Stille lag über Loriens Wald. Nur das Zwitschern der Vögel und das Hämmern eines Spechts waren zu hören. Der Fluss sprudelte vor sich hin und erzählte seine Geschichten, die er von nah und fern herantrug.
Auf leisen Sohlen, beinahe schon unhörbar, huschte eine Elbin durch das Gebüsch.
Ein weiterer Elb lief in einigem Abstand vor ihr her, wobei er sich immer wieder suchend umsah.
Er bemerkte die Elbin, die ihn aus dem Schatten eines Baumes heraus beobachtete nicht.

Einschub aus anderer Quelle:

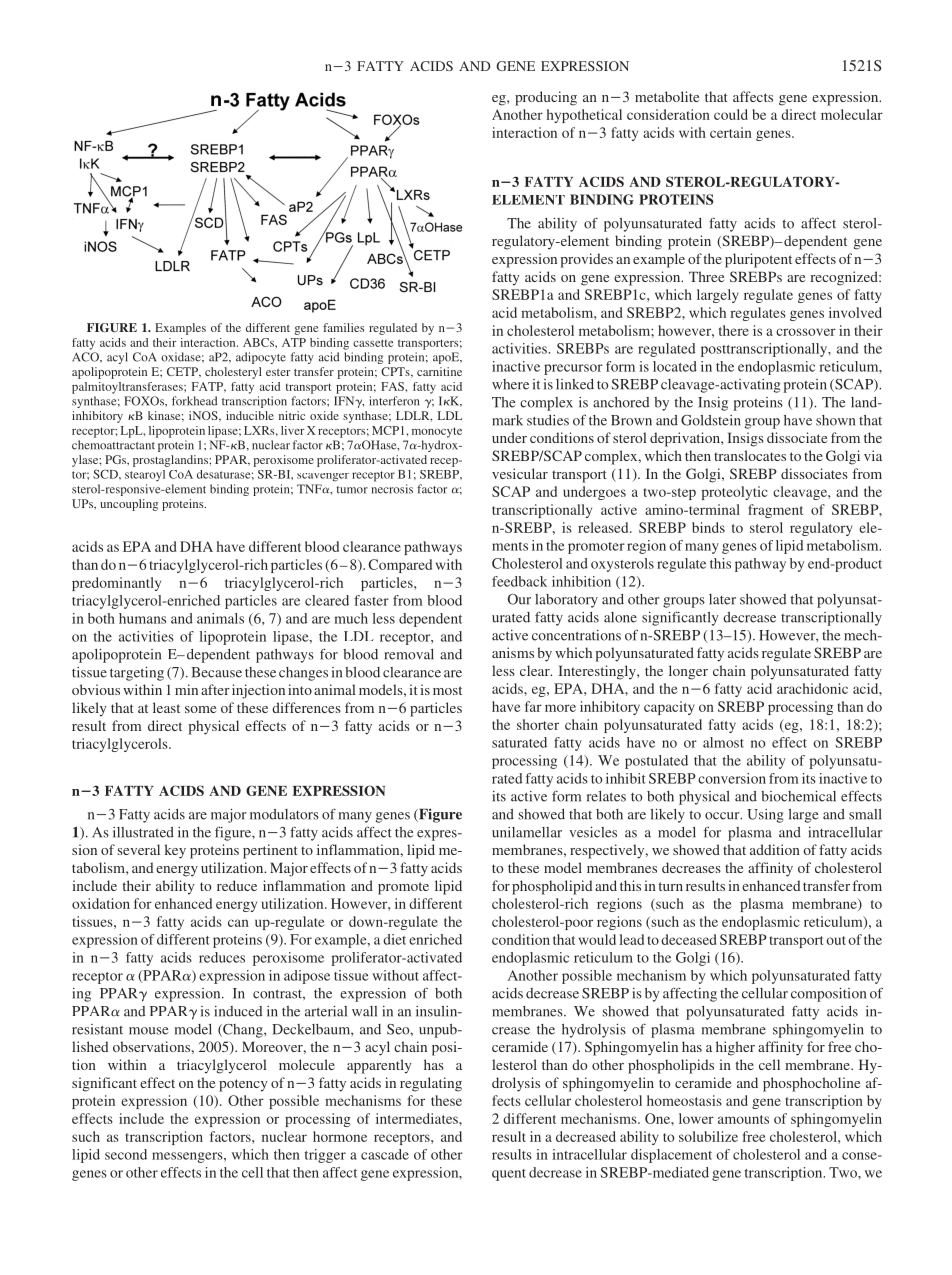  Describe the element at coordinates (722, 599) in the screenshot. I see `later` at that location.
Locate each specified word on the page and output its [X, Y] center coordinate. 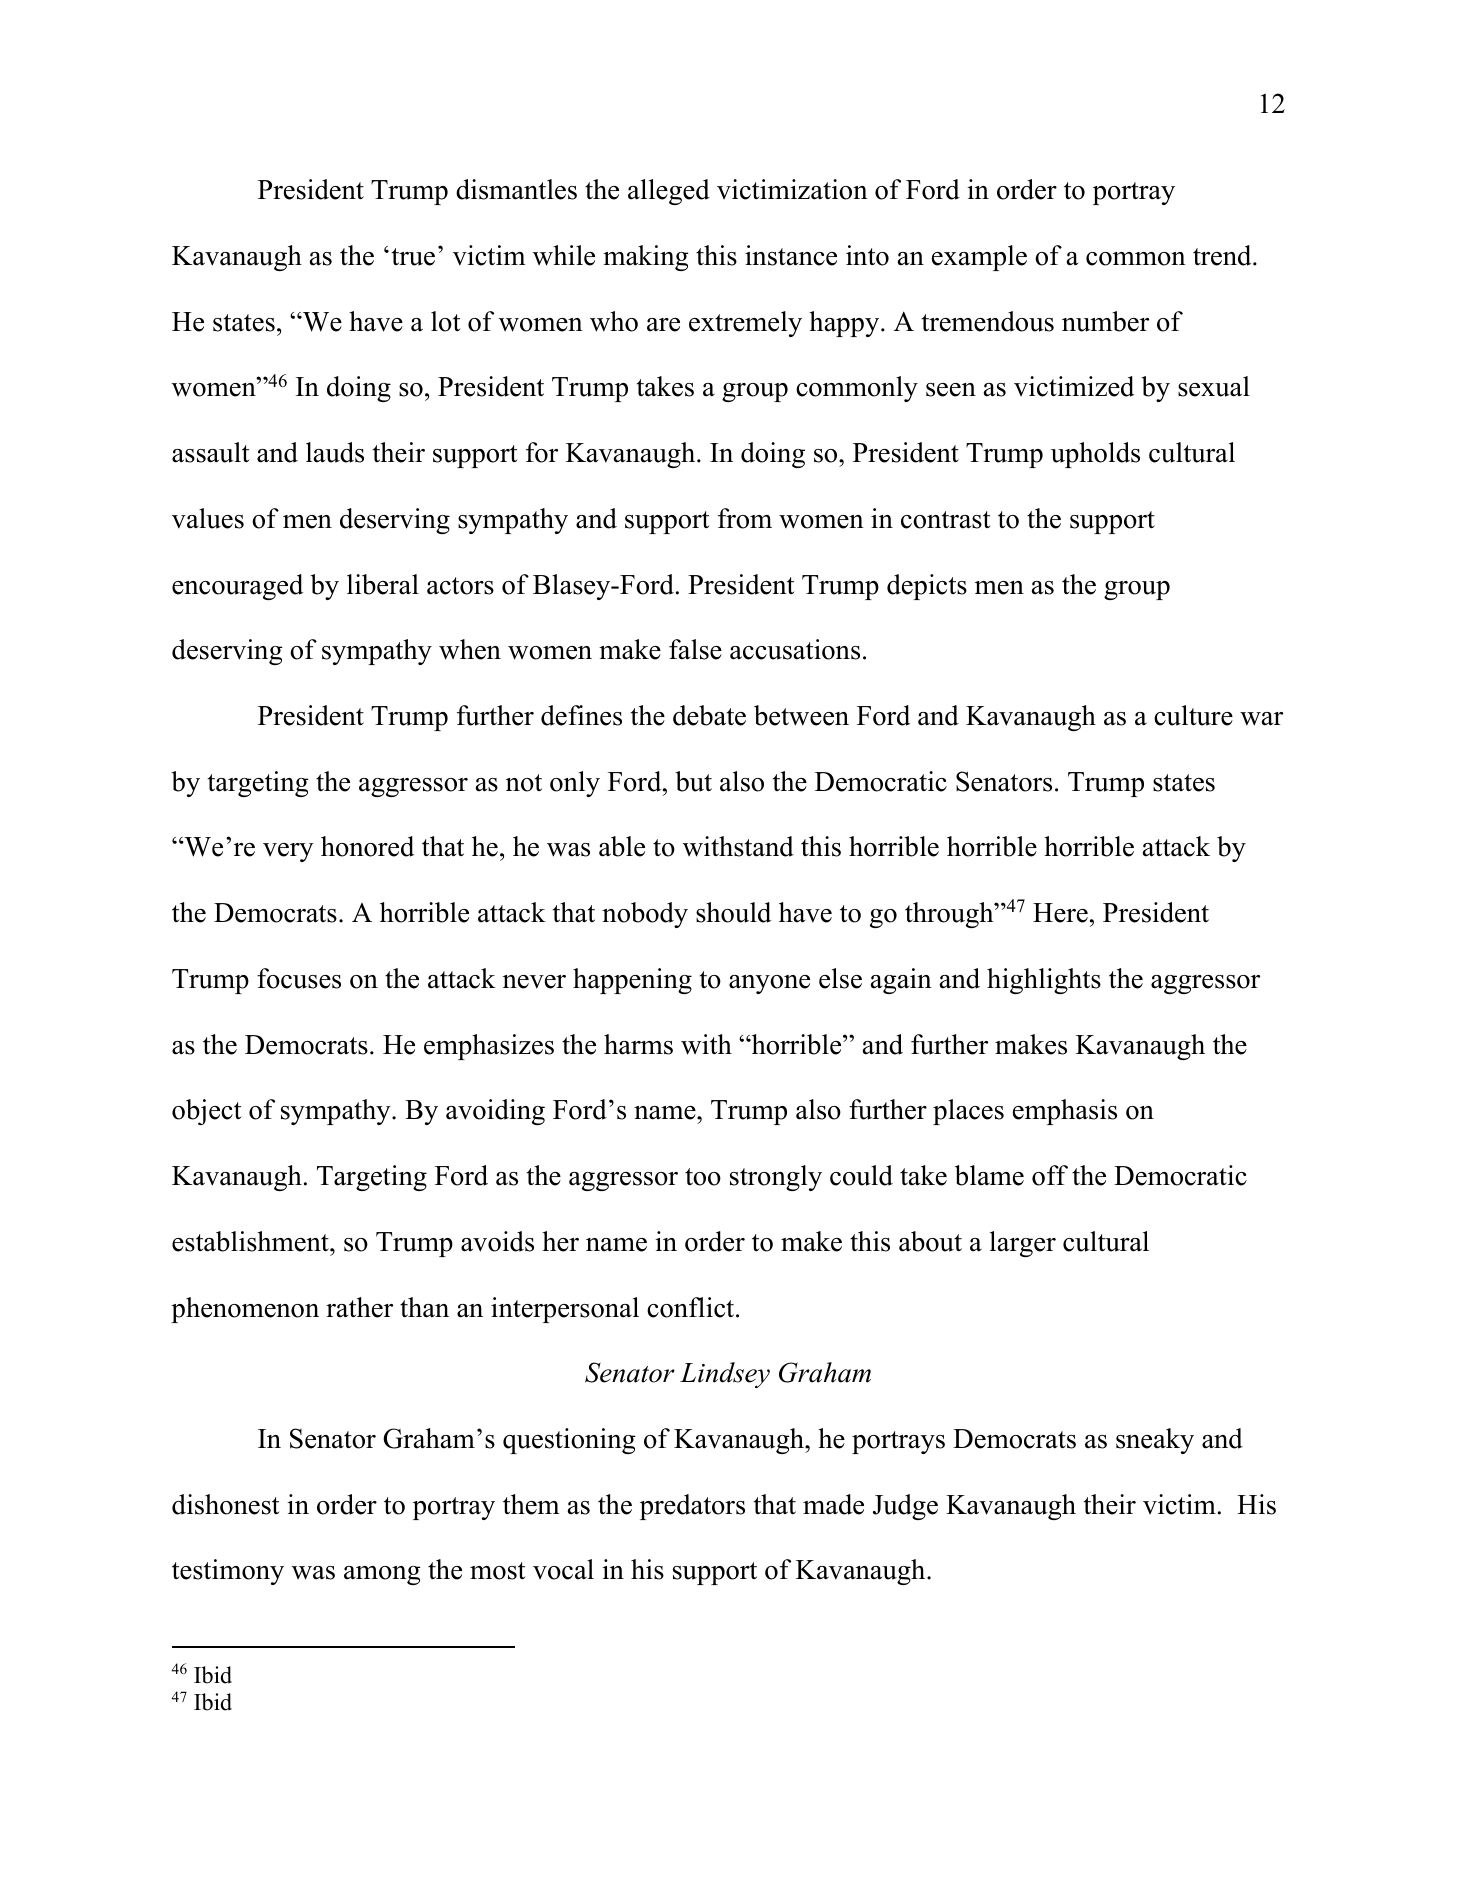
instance [791, 255]
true [413, 257]
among [382, 1575]
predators [692, 1507]
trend [1223, 255]
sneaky [1155, 1441]
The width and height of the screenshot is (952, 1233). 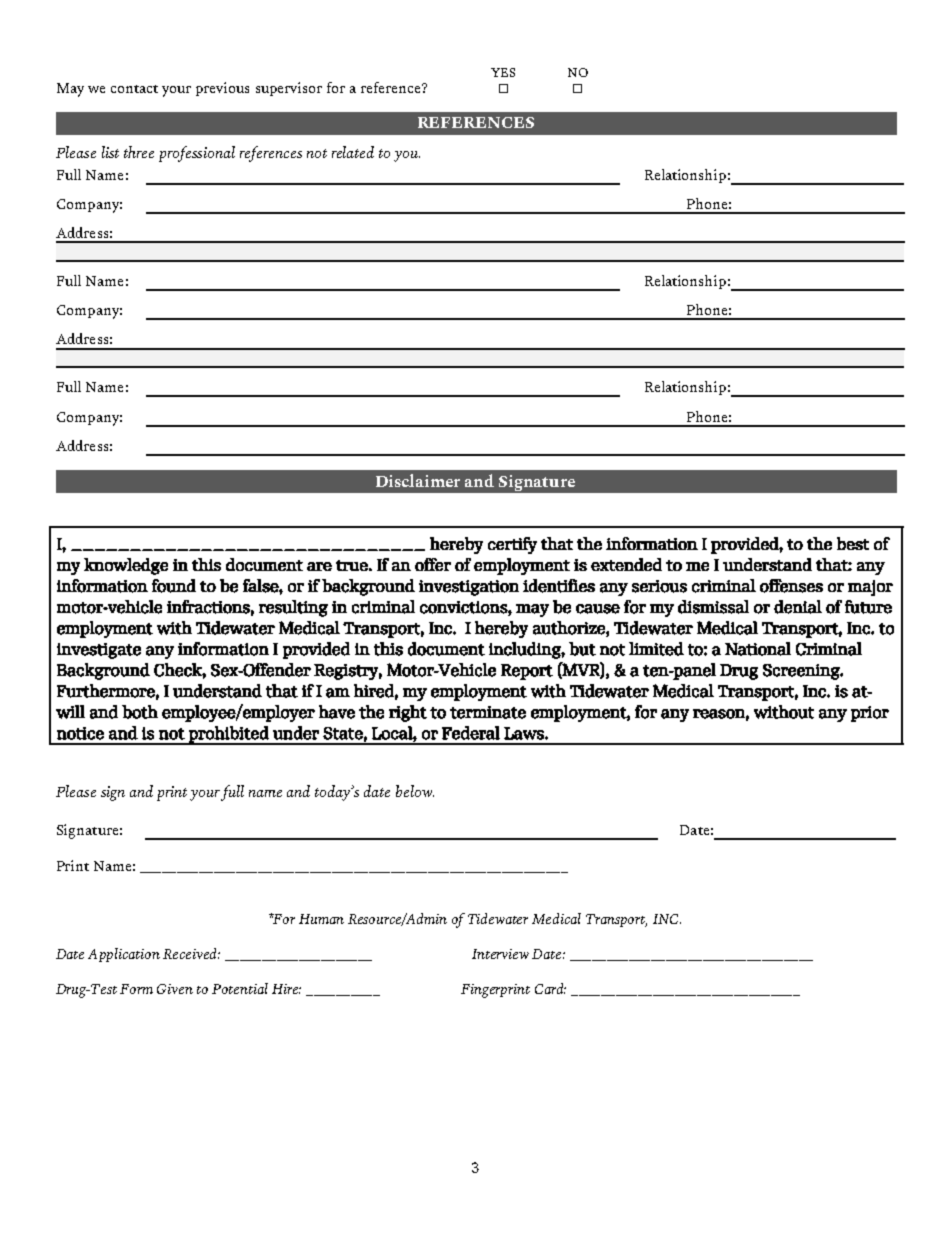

Ohne jegliches Geräusch zu verursachen kam sie immer näher an ihn heran. Ein Zweig knackte, doch es war nur ein Eichhörnchen, dass von Baum zu Baum huschte. Der Elb wandte den Kopf ab und machte einen Schritt nach vorne. Genau diesen Moment wählte die Elbin. Sie stieß einen lauten Kriegsschrei aus und sprang mit einer eleganten Bewegung auf ihren Gegner zu. Der war so überrascht von diesem plötzlichen Angriff, dass er das Gleichgewicht verlor.
Er kippte nach hinten, stolperte über eine Baumwurzel.
Die Beiden rollten einen kleinen Abhang hinunter, ehe sie platschend im Fluss landeten.
Die Elbin hielt sich im Fallen noch an einer Wurzel fest und landete mit einem eleganten Sprung, doch der jüngere Elb platschte wie ein Fisch ins Wasser. Prustend tauchte er auf, ließ seinen Blick hektisch hin und her wandern. Wo war sie? Durch das Rauschen des Flusses war es beinahe unmöglich jegliche andere Geräusche wahrzunehmen.
" Alanel, was machst du im Wasser? Ich sagte wir lernen anschleichen und nicht schwimmen. Baden kannst du später. ", erklang es oberhalb seines Kopfes. Er wandte sich um und sah in ihr spöttisch lächelndes Gesicht. Er verdrehte die Augen und zog sich an einem der Büsche aus dem Wasser.
" Also, was habe ich falsch gemacht? ", fragte er und schüttete dabei das Wasser aus seinen Schuhen. Sie setzte sich mit einer eleganten Bewegung neben ihn und ließ die Beine baumeln.
" Du hast dich zu sehr auf deine Sehkraft verlassen, aber du brauchst für diese Aufgabe dein Gehör. Aber keine Angst, ich weiß schon wie wir das Problem lösen. Dein Gehör ist sehr gut, du musst lediglich lernen dich darauf zu konzentrieren. "
Verwirrt sah er sie an.
Sie lächelte.
" Pass auf, ich zeig's dir: Schließ deine Augen. Konzentriere dich darauf was du hörst. "
Angestrengt lauschte er, doch alles was er hörte, war das Rauschen des Flusses.
" Du strengst dich zu sehr an. Das musst du gar nicht. Entspann dich einfach."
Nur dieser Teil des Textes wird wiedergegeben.